═══ Given text
Inadequately equipped
One of the biggest problems is our failure to equip teachers with the right conceptual tools. The theories we continue to impose on practitioners — Piaget’s cognitive development stages, Vygotsky’s Zone of Proximal Development, Erikson’s psychosocial stages — were developed in contexts of stability, structure, and safety.
These assumptions do not hold for South Africa’s township classrooms where children face daily exposure to violence, food insecurity, loss, and family instability.
Daily reality
Take the case of Thabo, a 4-year-old in Khayelitsha who lost her mother and lives in a shack with her grandmother. She does not speak much, withdraws when adults raise their voices, and cries during nap time if left alone. What does Piaget say about that? What developmental stage explains the effects of grief, fear, and social isolation?
Or Peter, age 5, in Delft. He is aggressive, hyperactive, and quick to anger. He comes from a home where conflict is constant. His behaviour is labelled “difficult”, yet it is a textbook trauma response. And Susan, age 6, arrives tired each morning after caring for her baby brother because her mother leaves for work before dawn. She is adultified — bright, but burdened.
══════
▸ **Written instruction 1**:
In the text on South Africa's township classrooms, where does the 5-year-old Peter live?
═══ Source data
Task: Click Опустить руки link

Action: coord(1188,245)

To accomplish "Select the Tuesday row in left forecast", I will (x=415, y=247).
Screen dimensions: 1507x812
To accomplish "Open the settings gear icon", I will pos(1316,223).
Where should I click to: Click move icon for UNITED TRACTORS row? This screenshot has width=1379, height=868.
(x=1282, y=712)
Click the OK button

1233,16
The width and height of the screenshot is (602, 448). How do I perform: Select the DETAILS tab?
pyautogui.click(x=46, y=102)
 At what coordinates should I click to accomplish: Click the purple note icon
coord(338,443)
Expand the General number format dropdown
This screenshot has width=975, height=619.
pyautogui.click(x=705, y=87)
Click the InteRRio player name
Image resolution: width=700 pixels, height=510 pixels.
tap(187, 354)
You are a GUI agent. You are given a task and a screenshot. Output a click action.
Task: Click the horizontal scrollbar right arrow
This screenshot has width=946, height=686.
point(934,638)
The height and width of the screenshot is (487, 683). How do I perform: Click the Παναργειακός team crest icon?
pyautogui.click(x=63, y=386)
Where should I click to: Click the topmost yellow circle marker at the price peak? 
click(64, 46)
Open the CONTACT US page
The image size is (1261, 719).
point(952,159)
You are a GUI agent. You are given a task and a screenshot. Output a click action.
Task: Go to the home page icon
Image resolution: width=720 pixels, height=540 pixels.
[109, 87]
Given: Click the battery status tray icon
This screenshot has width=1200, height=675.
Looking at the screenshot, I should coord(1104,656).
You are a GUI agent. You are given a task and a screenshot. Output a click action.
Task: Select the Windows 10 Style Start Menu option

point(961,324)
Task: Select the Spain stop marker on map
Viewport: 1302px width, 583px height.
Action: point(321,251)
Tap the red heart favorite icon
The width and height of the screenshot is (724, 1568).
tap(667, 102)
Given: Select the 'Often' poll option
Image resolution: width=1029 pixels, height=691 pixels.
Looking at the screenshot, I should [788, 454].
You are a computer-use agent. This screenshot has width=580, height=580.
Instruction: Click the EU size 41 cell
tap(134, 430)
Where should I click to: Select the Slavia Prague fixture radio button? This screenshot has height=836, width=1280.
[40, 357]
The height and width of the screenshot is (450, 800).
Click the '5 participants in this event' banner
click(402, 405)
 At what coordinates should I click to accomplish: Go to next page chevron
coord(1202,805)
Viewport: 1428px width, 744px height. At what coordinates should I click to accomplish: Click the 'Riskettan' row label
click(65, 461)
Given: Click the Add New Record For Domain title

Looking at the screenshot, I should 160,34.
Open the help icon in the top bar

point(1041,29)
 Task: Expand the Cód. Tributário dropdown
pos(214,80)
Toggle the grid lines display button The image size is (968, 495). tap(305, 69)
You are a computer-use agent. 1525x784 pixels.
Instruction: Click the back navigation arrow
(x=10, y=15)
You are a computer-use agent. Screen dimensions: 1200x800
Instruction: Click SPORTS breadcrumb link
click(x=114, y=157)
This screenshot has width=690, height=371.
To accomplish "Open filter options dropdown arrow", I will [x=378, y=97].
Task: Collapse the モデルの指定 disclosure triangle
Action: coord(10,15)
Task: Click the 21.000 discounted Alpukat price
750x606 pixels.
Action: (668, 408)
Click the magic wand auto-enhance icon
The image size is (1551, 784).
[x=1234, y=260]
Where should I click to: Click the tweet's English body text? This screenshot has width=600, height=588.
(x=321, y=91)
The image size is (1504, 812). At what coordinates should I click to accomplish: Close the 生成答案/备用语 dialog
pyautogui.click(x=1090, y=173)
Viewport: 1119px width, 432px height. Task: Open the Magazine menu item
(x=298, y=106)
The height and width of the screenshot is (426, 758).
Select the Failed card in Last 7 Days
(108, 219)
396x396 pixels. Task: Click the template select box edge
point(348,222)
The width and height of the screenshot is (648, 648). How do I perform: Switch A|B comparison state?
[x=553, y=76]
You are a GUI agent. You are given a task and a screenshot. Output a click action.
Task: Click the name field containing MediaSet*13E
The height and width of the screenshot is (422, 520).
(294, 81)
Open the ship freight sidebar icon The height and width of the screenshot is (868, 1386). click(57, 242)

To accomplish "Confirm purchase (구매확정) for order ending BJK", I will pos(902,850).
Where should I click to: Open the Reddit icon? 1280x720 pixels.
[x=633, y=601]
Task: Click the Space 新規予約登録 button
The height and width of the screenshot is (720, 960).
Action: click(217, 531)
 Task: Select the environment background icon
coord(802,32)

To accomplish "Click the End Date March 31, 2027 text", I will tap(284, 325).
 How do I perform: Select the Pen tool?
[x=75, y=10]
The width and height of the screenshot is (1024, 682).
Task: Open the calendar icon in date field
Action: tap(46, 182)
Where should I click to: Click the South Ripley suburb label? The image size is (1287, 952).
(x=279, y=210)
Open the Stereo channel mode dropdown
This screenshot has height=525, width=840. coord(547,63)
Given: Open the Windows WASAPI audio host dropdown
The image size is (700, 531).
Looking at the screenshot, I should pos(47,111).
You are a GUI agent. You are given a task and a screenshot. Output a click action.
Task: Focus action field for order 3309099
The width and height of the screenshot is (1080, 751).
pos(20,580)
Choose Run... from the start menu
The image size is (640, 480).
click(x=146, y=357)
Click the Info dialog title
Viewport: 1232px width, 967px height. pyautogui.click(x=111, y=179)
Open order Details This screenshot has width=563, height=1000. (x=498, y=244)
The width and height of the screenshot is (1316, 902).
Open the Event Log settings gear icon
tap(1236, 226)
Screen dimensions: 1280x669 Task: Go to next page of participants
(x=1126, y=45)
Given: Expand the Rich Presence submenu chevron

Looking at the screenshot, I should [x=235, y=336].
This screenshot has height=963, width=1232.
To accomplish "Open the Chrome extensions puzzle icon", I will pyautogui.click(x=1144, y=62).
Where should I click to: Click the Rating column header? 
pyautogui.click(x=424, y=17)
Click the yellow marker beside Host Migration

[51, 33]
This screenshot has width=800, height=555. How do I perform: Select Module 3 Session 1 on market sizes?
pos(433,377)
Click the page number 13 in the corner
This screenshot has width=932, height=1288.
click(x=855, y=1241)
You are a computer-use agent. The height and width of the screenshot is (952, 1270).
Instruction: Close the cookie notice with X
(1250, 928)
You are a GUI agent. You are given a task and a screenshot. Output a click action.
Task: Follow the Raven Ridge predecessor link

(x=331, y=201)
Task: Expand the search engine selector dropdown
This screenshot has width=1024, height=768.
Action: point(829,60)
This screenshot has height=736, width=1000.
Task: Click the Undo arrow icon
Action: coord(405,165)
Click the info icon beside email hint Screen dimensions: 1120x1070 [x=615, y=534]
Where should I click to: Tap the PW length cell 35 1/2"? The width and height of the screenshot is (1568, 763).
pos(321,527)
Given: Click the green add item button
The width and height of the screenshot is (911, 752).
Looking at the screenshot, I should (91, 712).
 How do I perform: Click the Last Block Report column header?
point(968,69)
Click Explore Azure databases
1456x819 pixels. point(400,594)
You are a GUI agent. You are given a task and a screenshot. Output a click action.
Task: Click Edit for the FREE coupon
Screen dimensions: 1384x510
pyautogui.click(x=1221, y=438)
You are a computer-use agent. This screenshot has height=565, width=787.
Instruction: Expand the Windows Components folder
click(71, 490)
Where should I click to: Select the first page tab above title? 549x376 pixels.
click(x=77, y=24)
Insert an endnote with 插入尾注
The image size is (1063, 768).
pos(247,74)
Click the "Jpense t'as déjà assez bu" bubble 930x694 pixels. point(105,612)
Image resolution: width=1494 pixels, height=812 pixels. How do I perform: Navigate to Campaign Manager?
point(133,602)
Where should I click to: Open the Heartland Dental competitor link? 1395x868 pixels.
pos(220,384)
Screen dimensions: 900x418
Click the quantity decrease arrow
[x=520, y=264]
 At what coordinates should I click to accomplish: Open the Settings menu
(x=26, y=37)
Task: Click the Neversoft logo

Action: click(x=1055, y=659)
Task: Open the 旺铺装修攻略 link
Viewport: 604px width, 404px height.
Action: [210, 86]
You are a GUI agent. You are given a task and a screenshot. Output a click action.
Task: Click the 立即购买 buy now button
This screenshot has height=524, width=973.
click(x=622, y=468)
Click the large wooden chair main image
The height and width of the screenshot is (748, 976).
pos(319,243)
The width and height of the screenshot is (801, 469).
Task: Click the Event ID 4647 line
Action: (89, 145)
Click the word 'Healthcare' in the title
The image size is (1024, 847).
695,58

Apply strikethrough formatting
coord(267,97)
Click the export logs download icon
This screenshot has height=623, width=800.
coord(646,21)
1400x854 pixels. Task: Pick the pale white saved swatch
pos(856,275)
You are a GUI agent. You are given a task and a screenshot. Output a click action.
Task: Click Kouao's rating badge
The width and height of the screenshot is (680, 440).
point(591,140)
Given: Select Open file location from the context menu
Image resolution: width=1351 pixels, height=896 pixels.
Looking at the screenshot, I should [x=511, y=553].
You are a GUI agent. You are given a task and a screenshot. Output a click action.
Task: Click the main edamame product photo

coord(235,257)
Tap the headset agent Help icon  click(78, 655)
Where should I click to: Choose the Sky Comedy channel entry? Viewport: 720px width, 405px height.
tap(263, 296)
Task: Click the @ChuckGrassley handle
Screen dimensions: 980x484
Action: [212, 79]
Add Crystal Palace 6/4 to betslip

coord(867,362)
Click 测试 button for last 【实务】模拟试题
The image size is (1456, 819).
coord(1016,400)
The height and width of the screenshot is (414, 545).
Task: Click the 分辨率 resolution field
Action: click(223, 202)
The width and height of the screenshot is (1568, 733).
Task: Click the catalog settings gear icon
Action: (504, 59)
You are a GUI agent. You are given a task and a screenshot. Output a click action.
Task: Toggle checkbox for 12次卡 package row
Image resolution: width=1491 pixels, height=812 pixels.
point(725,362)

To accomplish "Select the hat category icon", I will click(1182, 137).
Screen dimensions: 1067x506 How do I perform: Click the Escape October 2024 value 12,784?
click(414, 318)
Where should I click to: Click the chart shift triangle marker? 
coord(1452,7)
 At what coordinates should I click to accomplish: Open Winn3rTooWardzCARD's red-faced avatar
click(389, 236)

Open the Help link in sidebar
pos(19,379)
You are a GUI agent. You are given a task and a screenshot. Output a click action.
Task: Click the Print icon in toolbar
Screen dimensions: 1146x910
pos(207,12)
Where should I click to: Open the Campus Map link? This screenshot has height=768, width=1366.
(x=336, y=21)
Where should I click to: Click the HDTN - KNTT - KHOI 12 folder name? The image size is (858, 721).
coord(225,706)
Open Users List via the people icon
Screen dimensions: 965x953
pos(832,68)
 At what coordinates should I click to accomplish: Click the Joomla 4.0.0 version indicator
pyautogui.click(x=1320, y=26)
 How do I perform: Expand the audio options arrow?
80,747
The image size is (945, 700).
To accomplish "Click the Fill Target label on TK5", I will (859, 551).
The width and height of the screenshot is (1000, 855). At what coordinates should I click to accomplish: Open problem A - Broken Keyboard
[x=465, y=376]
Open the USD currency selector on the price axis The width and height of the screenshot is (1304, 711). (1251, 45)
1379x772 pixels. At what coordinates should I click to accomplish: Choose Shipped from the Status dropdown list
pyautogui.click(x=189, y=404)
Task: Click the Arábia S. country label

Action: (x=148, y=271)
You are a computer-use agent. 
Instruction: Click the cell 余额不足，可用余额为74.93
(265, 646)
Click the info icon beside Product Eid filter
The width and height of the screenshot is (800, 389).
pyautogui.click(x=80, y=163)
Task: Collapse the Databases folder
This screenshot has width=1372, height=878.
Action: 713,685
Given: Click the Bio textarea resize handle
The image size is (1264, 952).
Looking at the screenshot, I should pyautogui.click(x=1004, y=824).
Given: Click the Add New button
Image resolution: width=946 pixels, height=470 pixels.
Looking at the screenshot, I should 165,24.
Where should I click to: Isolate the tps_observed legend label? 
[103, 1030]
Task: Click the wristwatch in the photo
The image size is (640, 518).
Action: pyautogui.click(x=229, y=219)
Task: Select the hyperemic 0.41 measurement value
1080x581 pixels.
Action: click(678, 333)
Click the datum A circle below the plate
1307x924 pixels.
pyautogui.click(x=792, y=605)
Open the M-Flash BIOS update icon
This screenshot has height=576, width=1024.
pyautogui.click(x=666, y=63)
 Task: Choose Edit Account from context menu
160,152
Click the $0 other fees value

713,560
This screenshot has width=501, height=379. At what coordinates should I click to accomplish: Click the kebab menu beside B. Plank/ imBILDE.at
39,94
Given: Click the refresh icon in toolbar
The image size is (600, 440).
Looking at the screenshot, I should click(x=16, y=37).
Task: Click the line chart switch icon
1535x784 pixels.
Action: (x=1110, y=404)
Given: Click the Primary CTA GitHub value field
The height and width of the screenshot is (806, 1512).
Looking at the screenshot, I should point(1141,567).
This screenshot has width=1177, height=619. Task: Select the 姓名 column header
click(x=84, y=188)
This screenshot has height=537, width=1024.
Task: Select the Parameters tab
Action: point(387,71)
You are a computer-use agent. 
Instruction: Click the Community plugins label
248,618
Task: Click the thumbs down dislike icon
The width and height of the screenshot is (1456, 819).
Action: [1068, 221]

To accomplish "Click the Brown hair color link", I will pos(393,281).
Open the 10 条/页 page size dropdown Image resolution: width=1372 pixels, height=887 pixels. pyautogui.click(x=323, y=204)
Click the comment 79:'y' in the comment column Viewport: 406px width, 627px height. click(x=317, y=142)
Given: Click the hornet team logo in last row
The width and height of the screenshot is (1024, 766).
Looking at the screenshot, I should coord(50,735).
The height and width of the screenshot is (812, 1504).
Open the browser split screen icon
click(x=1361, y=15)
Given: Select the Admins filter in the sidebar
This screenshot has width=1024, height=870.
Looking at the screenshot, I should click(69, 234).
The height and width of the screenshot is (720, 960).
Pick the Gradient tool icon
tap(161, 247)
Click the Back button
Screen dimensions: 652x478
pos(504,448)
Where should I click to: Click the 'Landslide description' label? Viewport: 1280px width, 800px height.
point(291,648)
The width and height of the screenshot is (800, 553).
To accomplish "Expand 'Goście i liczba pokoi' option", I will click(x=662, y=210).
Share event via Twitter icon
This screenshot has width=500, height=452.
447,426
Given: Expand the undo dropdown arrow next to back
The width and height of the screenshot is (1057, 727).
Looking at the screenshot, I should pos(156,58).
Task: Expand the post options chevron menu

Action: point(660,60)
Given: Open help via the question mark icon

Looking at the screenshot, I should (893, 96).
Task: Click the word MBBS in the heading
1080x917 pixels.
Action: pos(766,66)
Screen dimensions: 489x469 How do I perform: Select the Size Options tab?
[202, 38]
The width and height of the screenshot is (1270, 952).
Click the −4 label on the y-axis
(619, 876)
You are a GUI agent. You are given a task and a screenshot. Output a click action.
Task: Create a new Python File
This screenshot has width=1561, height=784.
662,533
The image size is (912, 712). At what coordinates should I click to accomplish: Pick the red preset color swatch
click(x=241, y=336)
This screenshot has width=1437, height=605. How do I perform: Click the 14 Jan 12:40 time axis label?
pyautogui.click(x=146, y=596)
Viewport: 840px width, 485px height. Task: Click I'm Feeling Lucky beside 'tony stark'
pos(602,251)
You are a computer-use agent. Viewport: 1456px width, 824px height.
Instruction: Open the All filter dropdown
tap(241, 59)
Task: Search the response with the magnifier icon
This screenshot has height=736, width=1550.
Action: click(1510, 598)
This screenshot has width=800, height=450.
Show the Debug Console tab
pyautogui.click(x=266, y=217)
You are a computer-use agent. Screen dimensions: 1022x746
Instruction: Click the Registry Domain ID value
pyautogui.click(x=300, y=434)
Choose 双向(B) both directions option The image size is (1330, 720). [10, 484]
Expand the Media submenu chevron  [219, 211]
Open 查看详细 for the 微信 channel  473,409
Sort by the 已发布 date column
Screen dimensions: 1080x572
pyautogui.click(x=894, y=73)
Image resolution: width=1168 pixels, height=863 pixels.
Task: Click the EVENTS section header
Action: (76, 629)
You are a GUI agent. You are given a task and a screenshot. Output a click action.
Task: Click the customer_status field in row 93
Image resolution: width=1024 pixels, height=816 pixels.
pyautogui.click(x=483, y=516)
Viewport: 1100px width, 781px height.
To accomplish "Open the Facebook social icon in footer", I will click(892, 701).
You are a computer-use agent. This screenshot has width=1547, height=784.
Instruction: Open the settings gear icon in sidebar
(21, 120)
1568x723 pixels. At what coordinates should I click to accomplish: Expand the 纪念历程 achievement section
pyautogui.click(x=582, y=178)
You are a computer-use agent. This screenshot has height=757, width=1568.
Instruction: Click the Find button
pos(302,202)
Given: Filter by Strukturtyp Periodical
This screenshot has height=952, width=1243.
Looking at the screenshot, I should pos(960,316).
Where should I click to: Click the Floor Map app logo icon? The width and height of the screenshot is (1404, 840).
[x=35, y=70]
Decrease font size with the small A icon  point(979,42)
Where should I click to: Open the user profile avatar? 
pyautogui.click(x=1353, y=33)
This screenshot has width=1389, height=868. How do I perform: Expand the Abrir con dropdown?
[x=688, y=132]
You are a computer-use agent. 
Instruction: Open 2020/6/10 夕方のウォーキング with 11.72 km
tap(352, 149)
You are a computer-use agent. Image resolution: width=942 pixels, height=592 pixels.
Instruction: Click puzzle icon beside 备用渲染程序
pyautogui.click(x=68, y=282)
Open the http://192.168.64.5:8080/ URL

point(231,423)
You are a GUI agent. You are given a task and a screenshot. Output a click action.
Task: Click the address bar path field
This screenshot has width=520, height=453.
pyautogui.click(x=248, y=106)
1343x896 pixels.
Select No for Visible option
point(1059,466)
══════
▸ **Written instruction 2**:
Copy out the records word for word, from their first line through the line containing "tap(187, 354)", with both ends included.

▸ **Worked solution 1**:
Delft

▸ **Worked solution 2**:
Task: Click Опустить руки link

Action: coord(1188,245)

To accomplish "Select the Tuesday row in left forecast", I will (x=415, y=247).
Screen dimensions: 1507x812
To accomplish "Open the settings gear icon", I will pos(1316,223).
Where should I click to: Click move icon for UNITED TRACTORS row? This screenshot has width=1379, height=868.
(x=1282, y=712)
Click the OK button

1233,16
The width and height of the screenshot is (602, 448). How do I perform: Select the DETAILS tab?
pyautogui.click(x=46, y=102)
 At what coordinates should I click to accomplish: Click the purple note icon
coord(338,443)
Expand the General number format dropdown
This screenshot has width=975, height=619.
pyautogui.click(x=705, y=87)
Click the InteRRio player name
Image resolution: width=700 pixels, height=510 pixels.
tap(187, 354)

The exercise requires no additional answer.